Arthur Grand Technologies did not immediately respond to a request for comment Monday afternoon. CEO Sheik Rahmathullah told CNN that the company “vehemently denies any guilt or wrongdoing in relation to the discriminatory job posting.”
The hiring advertisement was an unauthorized posting “made by an upset employee on a Performance Improvement Plan (PIP) from their personal email address and account,” Rahmathullah told CNN. “Upon discovering this, we took immediate and decisive action to ensure that this type of incident will never happen again, including the immediate termination of the responsible employee.”
Arthur Grand, which is based in Ashburn, Va., and also lists office addresses in Canada and India, provides IT services to customers including the federal government, according to its website.
The company’s March 2023 job posting was recruiting for a contract business analyst position based in Dallas that would serve two commercial clients in Michigan and Nebraska, according to the Justice Department and an archived post of the job listing.
Screenshots of the job posting and its “only Born US Citizens [White]” requirement were shared to Reddit and LinkedIn and quickly prompted angry comments that the requirements were illegal.
Arthur Grand initially responded by saying that “a new junior recruiter at our firm was responsible for the offending job posting,” WFAA reported in April 2023. The company then released a second statement saying the posting was “was neither authorized nor posted by Arthur Grand or its employees.”
“A former employee took an existing posting and added discriminatory language, then reposted it through his own account,” the company said in its statement, according to the station. It also denied that it discriminated against applicants and said it prided itself on its diversity, WFAA reported.
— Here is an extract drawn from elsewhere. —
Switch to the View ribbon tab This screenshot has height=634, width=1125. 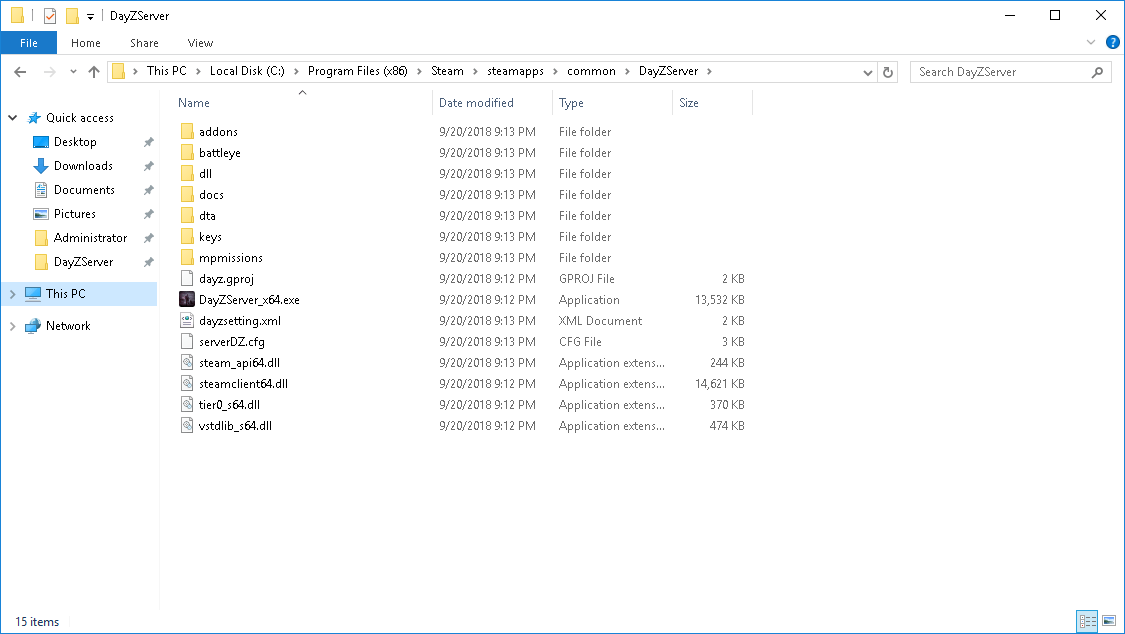click(x=200, y=43)
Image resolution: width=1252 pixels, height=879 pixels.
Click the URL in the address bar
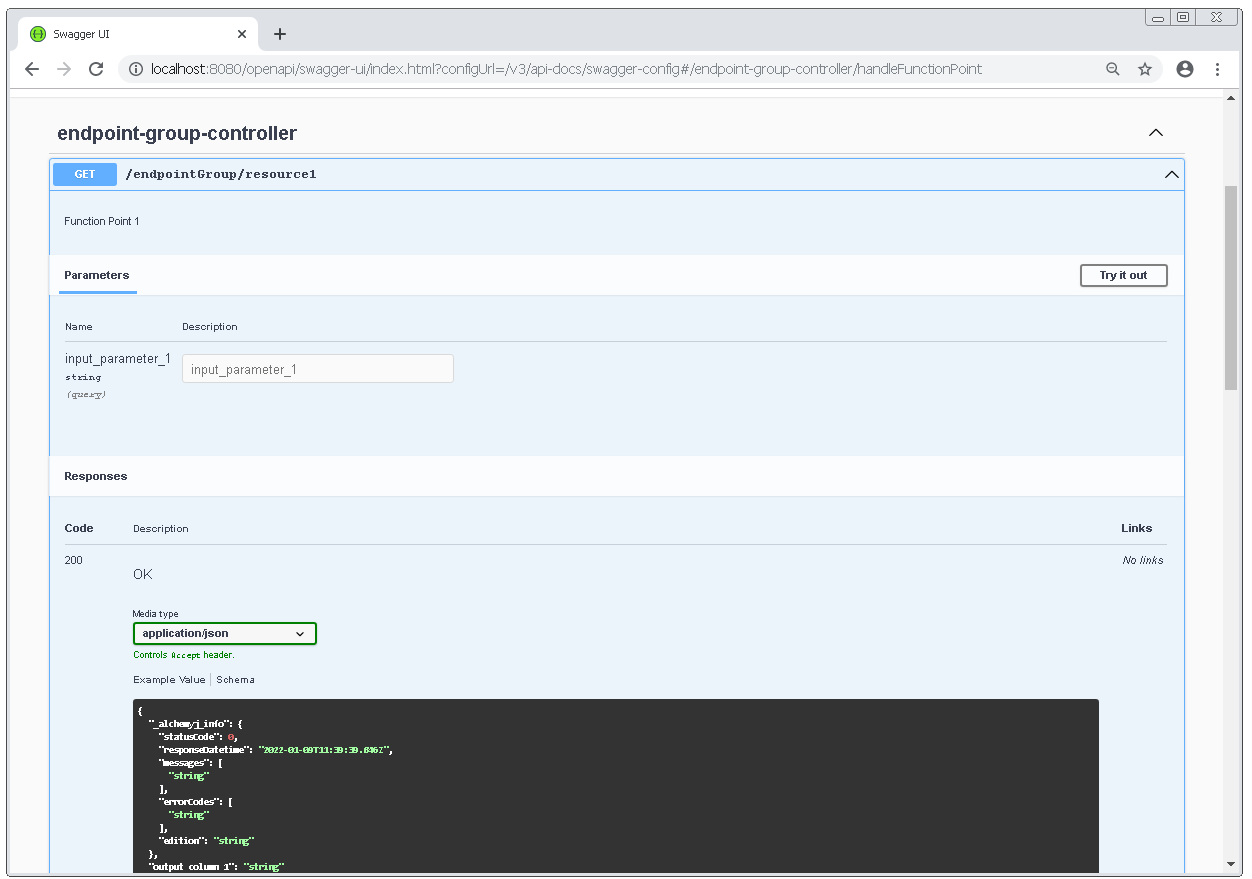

The job listing was taken down.
The Justice Department found in an investigation that a recruiter working for Arthur Grand’s subsidiary in India posted the job advertisement, according to the news release.
Arthur Grand signed a settlement agreement with the Justice Department and the U.S. Labor Department resolving that it violated the Immigration and Nationality Act and an executive order that forbids federal contractors from discriminating in employment based on race or nationality.
Besides the monetary penalties, Arthur Grand will also provide workplace training on federal discrimination laws, revise its employment policies and be subject to Justice Department monitoring.